--- The problem ---
Output every record exactly, and nothing more.

= = = = = = =

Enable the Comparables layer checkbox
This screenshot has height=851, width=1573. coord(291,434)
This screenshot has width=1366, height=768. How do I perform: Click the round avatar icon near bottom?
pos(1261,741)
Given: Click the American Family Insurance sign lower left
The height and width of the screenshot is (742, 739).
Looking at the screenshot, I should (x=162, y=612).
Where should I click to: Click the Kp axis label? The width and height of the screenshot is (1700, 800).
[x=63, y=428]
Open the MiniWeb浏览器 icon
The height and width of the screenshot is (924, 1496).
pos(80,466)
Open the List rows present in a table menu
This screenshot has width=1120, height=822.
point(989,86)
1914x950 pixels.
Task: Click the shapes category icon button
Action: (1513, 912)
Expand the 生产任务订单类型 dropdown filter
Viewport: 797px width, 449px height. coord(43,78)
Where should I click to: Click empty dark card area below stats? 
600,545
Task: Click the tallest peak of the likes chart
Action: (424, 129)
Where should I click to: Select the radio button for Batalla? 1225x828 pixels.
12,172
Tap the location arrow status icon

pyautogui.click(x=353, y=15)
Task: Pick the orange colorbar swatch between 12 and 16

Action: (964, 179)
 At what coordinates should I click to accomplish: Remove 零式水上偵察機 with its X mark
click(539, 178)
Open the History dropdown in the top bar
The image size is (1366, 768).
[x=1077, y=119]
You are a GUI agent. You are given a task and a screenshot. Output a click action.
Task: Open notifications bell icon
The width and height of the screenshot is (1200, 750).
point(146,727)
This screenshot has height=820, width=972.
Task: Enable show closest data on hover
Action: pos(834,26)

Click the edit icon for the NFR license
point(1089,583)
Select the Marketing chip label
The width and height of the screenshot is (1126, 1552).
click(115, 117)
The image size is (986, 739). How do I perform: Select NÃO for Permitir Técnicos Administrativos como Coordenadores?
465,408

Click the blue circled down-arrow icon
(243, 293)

= = = = = = =

--- Answer box ---
Enable the Comparables layer checkbox
This screenshot has height=851, width=1573. coord(291,434)
This screenshot has width=1366, height=768. How do I perform: Click the round avatar icon near bottom?
pos(1261,741)
Given: Click the American Family Insurance sign lower left
The height and width of the screenshot is (742, 739).
Looking at the screenshot, I should (x=162, y=612).
Where should I click to: Click the Kp axis label? The width and height of the screenshot is (1700, 800).
[x=63, y=428]
Open the MiniWeb浏览器 icon
The height and width of the screenshot is (924, 1496).
pos(80,466)
Open the List rows present in a table menu
This screenshot has width=1120, height=822.
point(989,86)
1914x950 pixels.
Task: Click the shapes category icon button
Action: (1513, 912)
Expand the 生产任务订单类型 dropdown filter
Viewport: 797px width, 449px height. coord(43,78)
Where should I click to: Click empty dark card area below stats? 
600,545
Task: Click the tallest peak of the likes chart
Action: (424, 129)
Where should I click to: Select the radio button for Batalla? 1225x828 pixels.
12,172
Tap the location arrow status icon

pyautogui.click(x=353, y=15)
Task: Pick the orange colorbar swatch between 12 and 16

Action: (964, 179)
 At what coordinates should I click to accomplish: Remove 零式水上偵察機 with its X mark
click(539, 178)
Open the History dropdown in the top bar
The image size is (1366, 768).
[x=1077, y=119]
You are a GUI agent. You are given a task and a screenshot. Output a click action.
Task: Open notifications bell icon
The width and height of the screenshot is (1200, 750).
point(146,727)
This screenshot has height=820, width=972.
Task: Enable show closest data on hover
Action: pos(834,26)

Click the edit icon for the NFR license
point(1089,583)
Select the Marketing chip label
The width and height of the screenshot is (1126, 1552).
click(115, 117)
The image size is (986, 739). How do I perform: Select NÃO for Permitir Técnicos Administrativos como Coordenadores?
465,408

Click the blue circled down-arrow icon
(243, 293)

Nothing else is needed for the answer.